### What the task asks
Only one span is wanted from the lines below: from the one with "Viewport: 636px width, 251px height." up to and including the one with "the 前往赏析 reviews". Copy it exactly, without images.

** Opening Records supplied block **

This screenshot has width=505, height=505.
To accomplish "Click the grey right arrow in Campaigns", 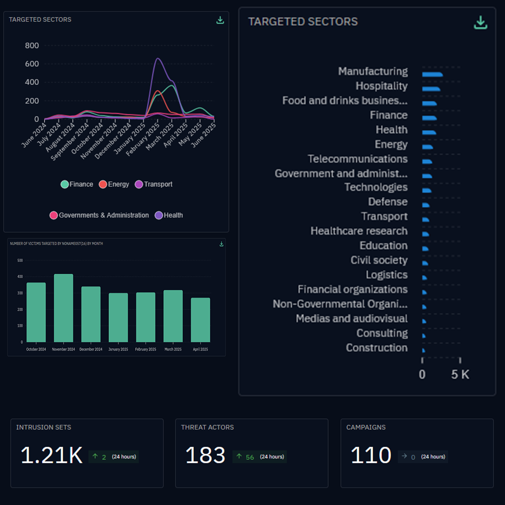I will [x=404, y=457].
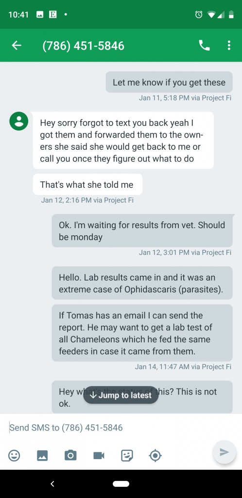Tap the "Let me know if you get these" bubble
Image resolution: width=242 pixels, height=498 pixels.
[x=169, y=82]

** Closing Records supplied block **
** Opening Records supplied block **

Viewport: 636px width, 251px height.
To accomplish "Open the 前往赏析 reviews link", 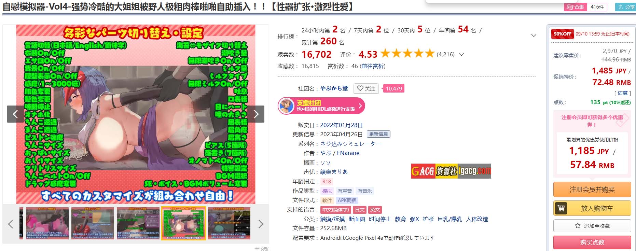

** Closing Records supplied block **
** Opening Records supplied block **

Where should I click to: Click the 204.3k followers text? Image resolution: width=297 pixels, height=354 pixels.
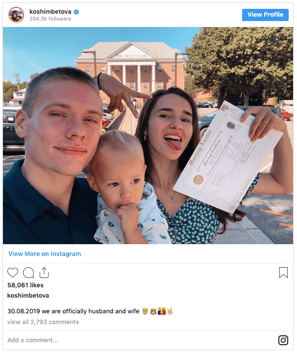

** Closing Records supplied block **

### Answer to the problem
Viewport: 636px width, 251px height.
To accomplish "Open the 前往赏析 reviews link", 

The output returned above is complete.